### DATA SUPPLIED
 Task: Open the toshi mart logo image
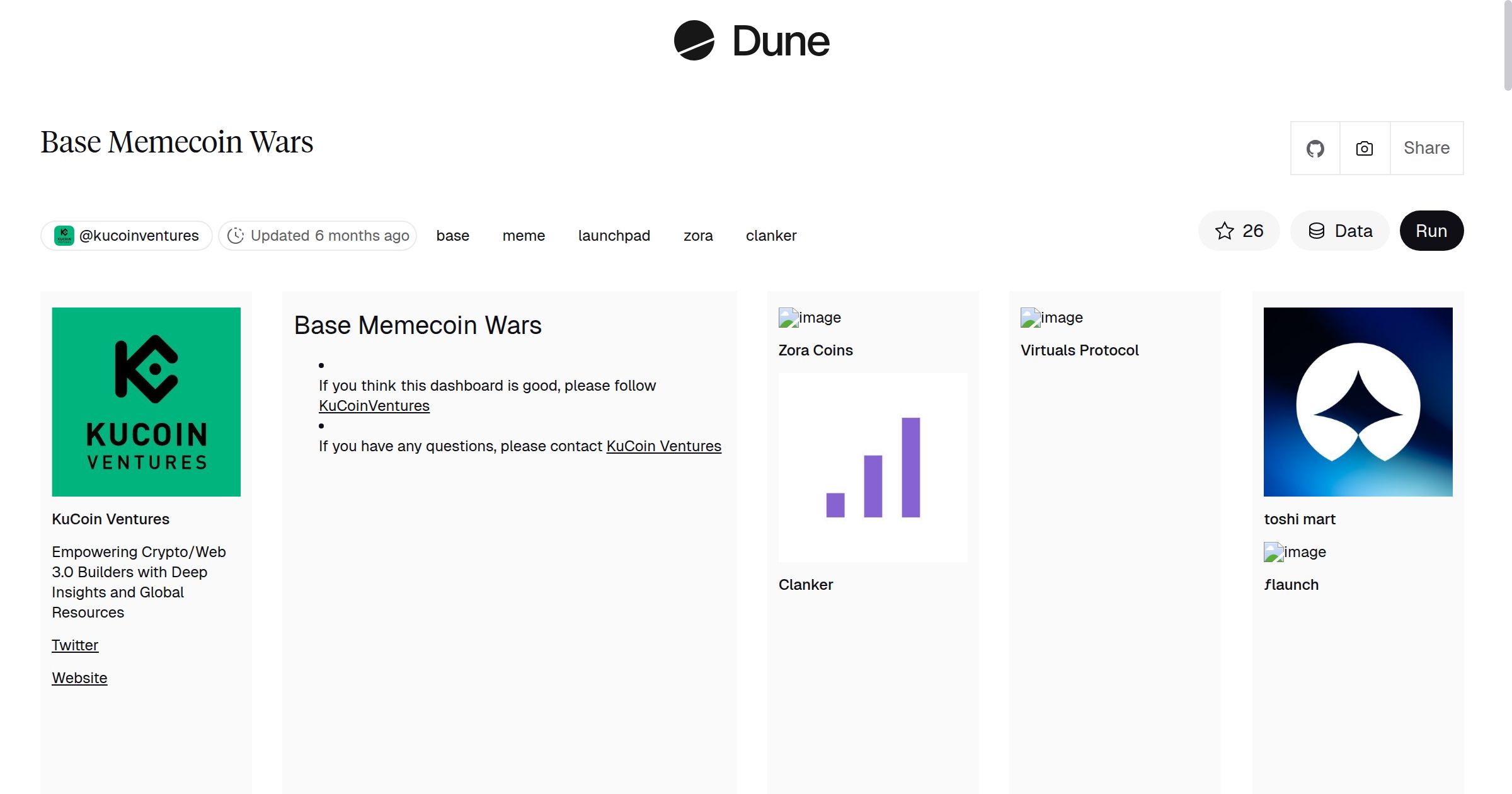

---

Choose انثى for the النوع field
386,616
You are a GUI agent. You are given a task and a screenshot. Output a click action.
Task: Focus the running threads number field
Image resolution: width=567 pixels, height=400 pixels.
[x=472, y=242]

### WRITTEN REQUEST
Copy the lines word for word, beginning at the line that contains "Choose انثى for the النوع field" and ending after the line that contains "[x=472, y=242]".

### WORKED SOLUTION
Choose انثى for the النوع field
386,616
You are a GUI agent. You are given a task and a screenshot. Output a click action.
Task: Focus the running threads number field
Image resolution: width=567 pixels, height=400 pixels.
[x=472, y=242]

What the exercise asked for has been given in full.